The platform helps brands advertise on other social media platforms or websites by using the data it gains from polls and Twitter activity.
“One of the ways it helps with the Twitter-based advertising is it creates a landscape of hashtags that are relevant to your business and can be targeted for marketing purposes,” said Siegal. The platform is “helping clients create and generate a landscape of keywords.”
Social Brand Activity
While the activities help build a database on the back end, polls and other activities help build relationships with consumers through interactions.
“Everything we do is proactively asking people to participate,” said Siegel. “If you participate, you are sharing intent.”

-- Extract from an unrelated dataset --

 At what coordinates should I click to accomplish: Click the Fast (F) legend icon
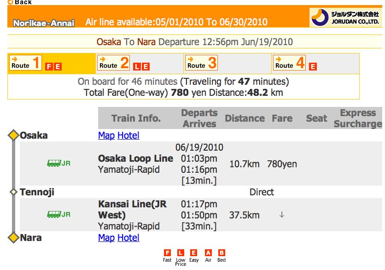pyautogui.click(x=167, y=253)
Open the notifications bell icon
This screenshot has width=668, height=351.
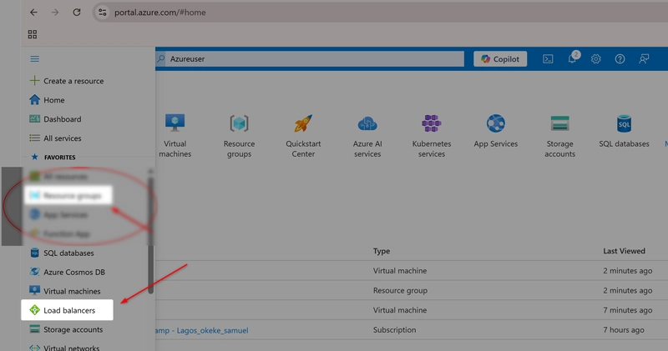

Brands can use the data to contact users on other channels, such as on Facebook or email, but only if they have that permission, he added.
From a social perspective, interaction on Twitter is good for a brand. “It’s definitely successful, especially if you use a specific hashtag for an event. It gives people a way to connect on one hand, and also gives the person running the event the ability to track results,” said Lauren Schneider, social media coordinator at Ingenex Digital Marketing.
“Asking a question is always a good thing because it gives [Twitter followers] a call to action,” Schneider told CRM Buyer.
The key is not to go crazy with hashtags. “We suggest never using more than two or three, and they should always have a purpose,” Schneider said. Ingenex often uses hashtags such as #marketing, #socialmedia and other keywords related to the social marketing and advertising space when tweeting about the agency.
Questions posed to consumers still have to have relevance to the brand, however, as well as add to the conversation.
“You still have to do things that are interesting and not annoying,” Rob Enderle, principal analyst at Enderle Group told CRM Buyer. “You find out about existing customers and potential customers. This is a good way to use a social media network for a professional purpose.”